# Leisure Battery Not Charging From Alternator



## Greytop (May 24, 2014)

I have a 2002 Hymer  Swing 544. The leisure battery is in good condition and charges up fine when I am on mains hook up. However it will not charge from my engines alternator at all. I have checked and nothing is going in to the battery at all. However if I switch my fridge on 12v then that works fine, when the engine is running. 
Any ideas anyone?


----------



## sparrks (May 24, 2014)

Does the starter battery charge? if so, the alternator is ok,  check any inline fuses and connections leading to the leisure battery.
I think I'm right in saying that the fridge feed from the relay will be a separate circuit (not 100% sure as I don't have a split charge system)


----------



## Greytop (May 24, 2014)

Yes the starter battery does charge OK.


----------



## yorkslass (May 24, 2014)

sparrks said:


> Does the starter battery charge? if so, the alternator is ok,  check any inline fuses and connections leading to the leisure battery.
> I think I'm right in saying that the fridge feed from the relay will be a separate circuit (not 100% sure as I don't have a split charge system)

+--

> WHAT YOU NEED TO DO
(a) In the forum thread on the leisure battery not charging from the alternator, what vehicle does Greytop have?
(b) Give every username that posts in the leisure battery thread.
(c) Summarize the leisure battery thread in two sentences.

+--

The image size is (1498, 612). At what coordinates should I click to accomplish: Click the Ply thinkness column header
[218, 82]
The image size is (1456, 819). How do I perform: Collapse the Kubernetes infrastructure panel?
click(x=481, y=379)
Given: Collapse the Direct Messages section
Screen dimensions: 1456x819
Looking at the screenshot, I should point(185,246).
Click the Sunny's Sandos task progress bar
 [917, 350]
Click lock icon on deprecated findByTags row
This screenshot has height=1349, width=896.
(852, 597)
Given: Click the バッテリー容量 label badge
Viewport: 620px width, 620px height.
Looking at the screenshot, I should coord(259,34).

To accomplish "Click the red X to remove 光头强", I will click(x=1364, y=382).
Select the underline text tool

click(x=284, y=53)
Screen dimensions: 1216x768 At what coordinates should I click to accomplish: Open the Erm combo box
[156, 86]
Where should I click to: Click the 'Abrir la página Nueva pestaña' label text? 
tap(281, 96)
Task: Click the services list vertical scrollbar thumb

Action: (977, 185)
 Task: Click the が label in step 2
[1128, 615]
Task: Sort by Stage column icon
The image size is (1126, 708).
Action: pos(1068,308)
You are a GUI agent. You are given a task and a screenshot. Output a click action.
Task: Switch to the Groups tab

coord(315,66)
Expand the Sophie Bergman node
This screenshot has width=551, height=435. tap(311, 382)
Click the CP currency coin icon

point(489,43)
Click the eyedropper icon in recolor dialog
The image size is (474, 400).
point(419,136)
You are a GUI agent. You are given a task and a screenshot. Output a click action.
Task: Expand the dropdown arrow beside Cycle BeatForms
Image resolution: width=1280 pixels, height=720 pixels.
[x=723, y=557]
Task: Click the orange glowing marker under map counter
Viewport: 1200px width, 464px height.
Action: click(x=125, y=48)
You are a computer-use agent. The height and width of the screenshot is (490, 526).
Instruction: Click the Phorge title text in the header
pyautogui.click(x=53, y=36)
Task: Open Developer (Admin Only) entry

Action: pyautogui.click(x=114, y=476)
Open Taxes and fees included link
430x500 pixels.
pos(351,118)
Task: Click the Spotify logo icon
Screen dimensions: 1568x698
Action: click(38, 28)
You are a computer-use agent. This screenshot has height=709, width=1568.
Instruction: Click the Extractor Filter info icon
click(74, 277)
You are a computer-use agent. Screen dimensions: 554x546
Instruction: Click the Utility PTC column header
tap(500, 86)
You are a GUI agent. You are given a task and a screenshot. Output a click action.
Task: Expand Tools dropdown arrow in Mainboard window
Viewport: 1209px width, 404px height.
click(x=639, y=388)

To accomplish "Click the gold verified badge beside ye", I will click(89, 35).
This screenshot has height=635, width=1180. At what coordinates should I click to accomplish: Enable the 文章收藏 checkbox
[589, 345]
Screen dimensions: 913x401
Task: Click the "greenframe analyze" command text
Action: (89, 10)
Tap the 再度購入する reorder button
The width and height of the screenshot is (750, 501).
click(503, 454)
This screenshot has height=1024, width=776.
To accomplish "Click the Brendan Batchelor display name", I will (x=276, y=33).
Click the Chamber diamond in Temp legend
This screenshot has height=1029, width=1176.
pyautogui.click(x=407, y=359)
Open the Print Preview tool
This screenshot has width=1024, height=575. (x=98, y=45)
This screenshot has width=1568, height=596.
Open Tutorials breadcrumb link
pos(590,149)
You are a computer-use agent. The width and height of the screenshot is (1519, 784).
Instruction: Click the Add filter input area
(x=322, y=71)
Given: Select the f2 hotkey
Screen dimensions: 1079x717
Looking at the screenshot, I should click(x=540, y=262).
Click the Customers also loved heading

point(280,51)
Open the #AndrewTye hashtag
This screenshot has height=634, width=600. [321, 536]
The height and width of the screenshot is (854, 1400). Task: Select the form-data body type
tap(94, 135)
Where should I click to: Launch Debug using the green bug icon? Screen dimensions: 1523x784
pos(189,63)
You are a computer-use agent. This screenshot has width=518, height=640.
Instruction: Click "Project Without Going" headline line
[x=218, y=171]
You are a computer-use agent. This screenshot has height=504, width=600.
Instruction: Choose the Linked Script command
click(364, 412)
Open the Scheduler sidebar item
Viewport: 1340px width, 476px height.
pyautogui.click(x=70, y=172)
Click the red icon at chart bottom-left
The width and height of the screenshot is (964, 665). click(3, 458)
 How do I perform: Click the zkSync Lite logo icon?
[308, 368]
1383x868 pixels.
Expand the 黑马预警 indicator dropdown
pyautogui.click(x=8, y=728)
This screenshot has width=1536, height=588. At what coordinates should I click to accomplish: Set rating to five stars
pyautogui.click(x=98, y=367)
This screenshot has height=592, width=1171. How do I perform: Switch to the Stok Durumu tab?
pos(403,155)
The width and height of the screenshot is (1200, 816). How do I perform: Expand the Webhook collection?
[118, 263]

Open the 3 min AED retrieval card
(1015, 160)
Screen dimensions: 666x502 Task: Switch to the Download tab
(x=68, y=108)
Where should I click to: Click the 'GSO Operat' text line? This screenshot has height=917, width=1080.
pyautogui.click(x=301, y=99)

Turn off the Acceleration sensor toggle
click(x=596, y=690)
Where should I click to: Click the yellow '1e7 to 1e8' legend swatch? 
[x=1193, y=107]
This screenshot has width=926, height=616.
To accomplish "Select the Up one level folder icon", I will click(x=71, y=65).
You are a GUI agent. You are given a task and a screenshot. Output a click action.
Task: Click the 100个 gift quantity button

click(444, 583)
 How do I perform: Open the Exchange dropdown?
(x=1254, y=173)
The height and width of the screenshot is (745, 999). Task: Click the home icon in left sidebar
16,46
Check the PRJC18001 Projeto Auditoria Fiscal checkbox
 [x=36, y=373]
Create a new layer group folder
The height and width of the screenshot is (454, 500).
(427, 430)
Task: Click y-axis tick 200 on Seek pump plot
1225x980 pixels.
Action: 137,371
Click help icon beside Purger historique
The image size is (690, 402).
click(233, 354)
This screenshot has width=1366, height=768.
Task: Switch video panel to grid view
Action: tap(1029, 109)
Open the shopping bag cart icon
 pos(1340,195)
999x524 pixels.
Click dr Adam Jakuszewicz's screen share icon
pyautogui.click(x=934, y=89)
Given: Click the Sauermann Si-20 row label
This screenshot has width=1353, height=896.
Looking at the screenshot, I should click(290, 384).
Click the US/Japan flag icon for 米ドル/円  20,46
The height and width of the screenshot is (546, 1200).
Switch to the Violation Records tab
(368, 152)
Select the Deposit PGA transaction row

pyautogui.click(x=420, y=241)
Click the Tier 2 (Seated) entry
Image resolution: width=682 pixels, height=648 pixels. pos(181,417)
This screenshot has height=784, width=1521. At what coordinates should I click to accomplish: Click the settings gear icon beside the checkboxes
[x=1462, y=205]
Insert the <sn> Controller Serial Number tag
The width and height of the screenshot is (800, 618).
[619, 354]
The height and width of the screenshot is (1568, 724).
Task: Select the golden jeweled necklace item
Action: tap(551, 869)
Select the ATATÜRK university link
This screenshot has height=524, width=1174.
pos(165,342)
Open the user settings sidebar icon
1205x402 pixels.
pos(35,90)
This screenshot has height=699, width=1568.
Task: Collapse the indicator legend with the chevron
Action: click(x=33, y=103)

+--

> EXPECTED OUTPUTS
(a) A 2002 Hymer Swing 544.

(b) Greytop, sparrks, yorkslass

(c) Greytop's leisure battery in a 2002 Hymer Swing 544 charges fine on mains hook up but gets nothing from the engine's alternator, even though the fridge works on 12v while the engine runs. sparrks says a charging starter battery means the alternator is fine and suggests checking inline fuses and connections to the leisure battery, and Greytop confirms the starter battery charges OK.